This year’s Easter Sunday worship service at Old South brought a total attendance of 48 people. That number includes guest musicians and guests of the guest musicians. Two days later, Old South “hosted” (I’ll get to the use that particular word in a moment) a memorial service. Attendance at that service? 125.
This is the reality in which we live. While there may be some who stubbornly hang on to their denial, it’s impossible to ignore the precipitous freefall we clearly are experiencing as a church. We are not alone, of course. Most Mainline Protestant churches in our area (and across the country) are also struggling with attendance. The United Methodist church in Maine’s capital city, Augusta (just north of Hallowell), recently voted to put their building up for sale. Not all that long ago, that particular church was known as one of “the” churches in the area, with a large and robust congregation.
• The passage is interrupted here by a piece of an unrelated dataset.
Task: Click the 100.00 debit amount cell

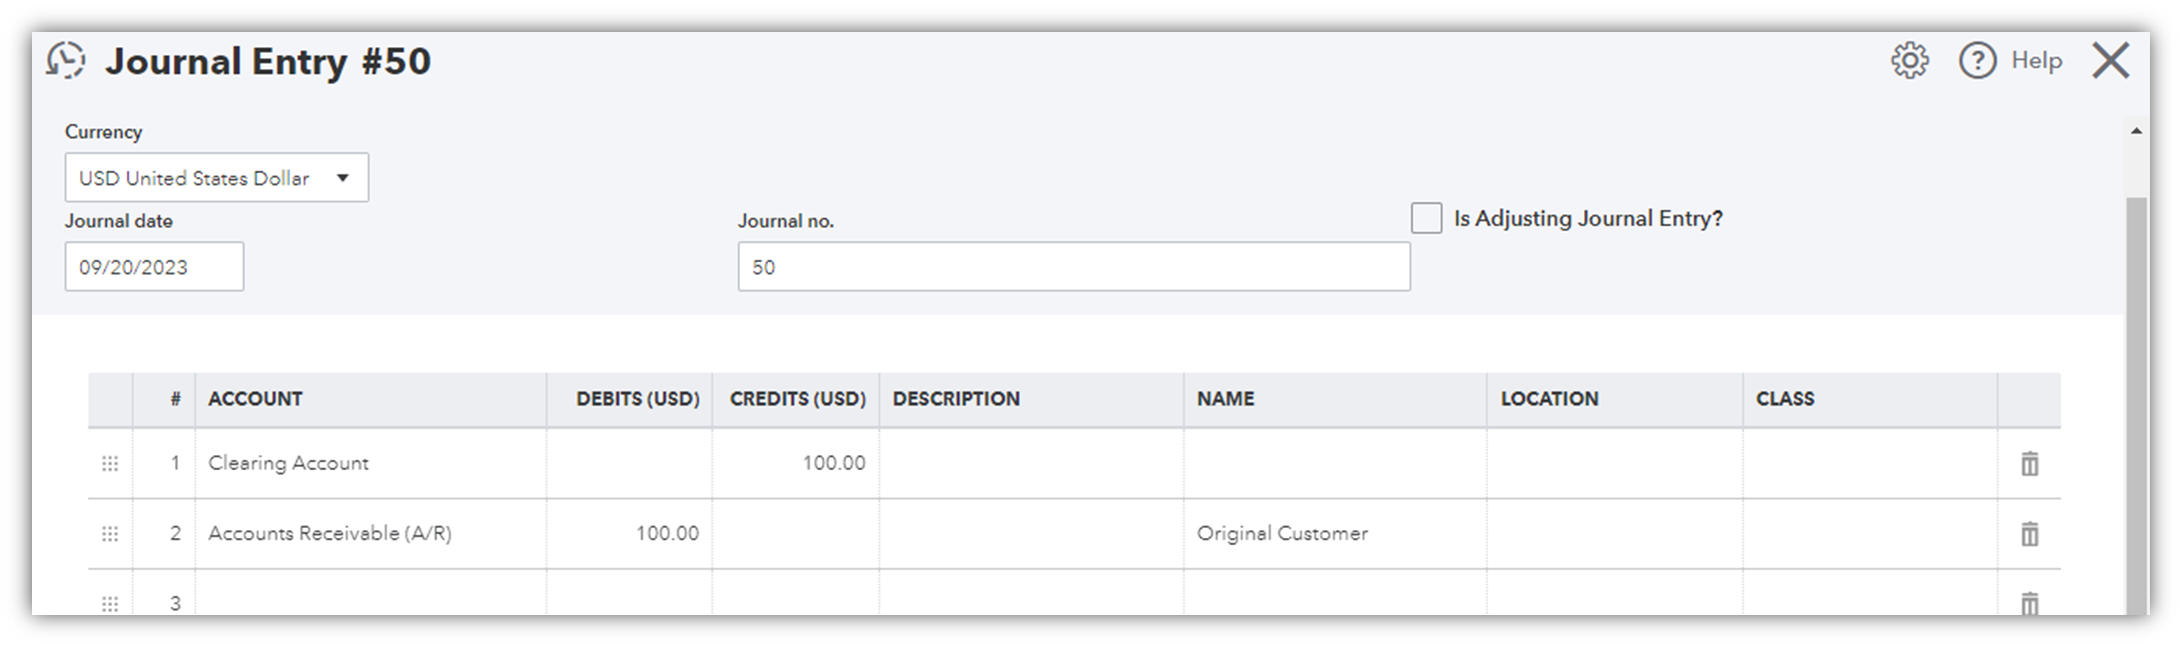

One of the people who attended Tuesday’s memorial service spoke to me during the reception. He asked about how the church is doing and how many attended worship on Easter. This began a short conversation about church life in the small city in Hallowell. The man attends the Roman Catholic church, just down the street from Old South. He bemoaned the struggles of the area churches and then started shaking his head at the expenses of maintaining church buildings. “We need more money!” he declared. I gently, but firmly, disagreed. Sure, money is an issue and more of it would be helpful. But, the more significant problem is people.
It doesn’t really matter how well a building is maintained. If there’s no congregation, there’s no church.
And, this brings me to the sense of “hosting” that memorial service. One of the sons of the woman who died had contacted me several weeks ago, to let me know that his mother was nearing the end of her life. He wanted to alert me and to start the process of planning her service. The name of the dying woman rang no bells for me. So, I tried to ask a few questions, without being too obnoxious. Had he reached the right church (there are several Old Souths in Maine)? Yes. Was he sure she wanted her funeral at the church? Yes. Can you tell me a bit more about that, since I’m fairly certain I never met her, even though I’ve been at the church for almost twenty years? Old South is our family’s church, I was told. She taught Sunday School there and was in the choir.
Once I was informed of her death a couple of weeks later, I met with a small group of the woman’s many children (all now adults). I continued to try to explore the “why” question and the family continued to tell me that Old South is their “family” church, even though none of them attend except for the occasional memorial service. Several of them live close by, so there’s no excuse not to attend at all. I asked a few more questions about the mother, trying to figure out why she had stopped attending— especially after I figured out that she had stopped attending years and years ago, probably back in the 1970s. Still baffled, I continued to ask questions. And, then there was a piece of information that hit me hard, and made me want to banish the entire family from my sight: the woman who had died had been living right across the street from the church, in senior housing. For years.
Years! And, never did she darken the door. Not even for Christmas Eve or Easter. The last time she set foot in the church, as far as I could tell, was for her husband’s funeral in 2001. Yet, she seems to have clearly informed her family that she wanted to have her memorial at Old South.
The family shared all of this with me like it was no big deal, as if there are loads of families who have some distant tie to the building and when there’s a death, that’s where they will go.
Like it will always be there. Like magic.
While it may seem for this family that Old South is their “family church,” they clearly have no idea what it means to put those two words together. Claiming a special fondness for a church involves a lot more than simply declaring a connection and sort of admiring the building from afar, even if the distance is only the width of a street in a small city. As the clergyperson called upon to lead this service, it felt altogether odd and disconcerting. I couldn’t say anything personal about this woman. I also couldn’t say anything about her affinity for our faith or her spiritual life. There were no special Bible passages to share and no favorite hymns to sing.
We were hosts to a bizarre little ritual that seemed like only an item that needed to be checked off in settling the affairs of the deceased. She asked for her memorial service to take place at Old South in Hallowell. Done. Check.
Yet her service attracted more than twice the number that attended the Easter Sunday worship just two days before. The math isn’t good— for anyone. That family really has no idea that the next time there’s a death in their family, the “family” church may no longer exist simply because they chose not to be involved in any way. The church is not just a convenient building. It’s not a place that magically supports itself. It’s not just a handy place to gather for life’s big transitional moments. It’s a living, breathing thing, that is slowly suffocating and diminishing because certain families do not care enough to actually care for their “family church.”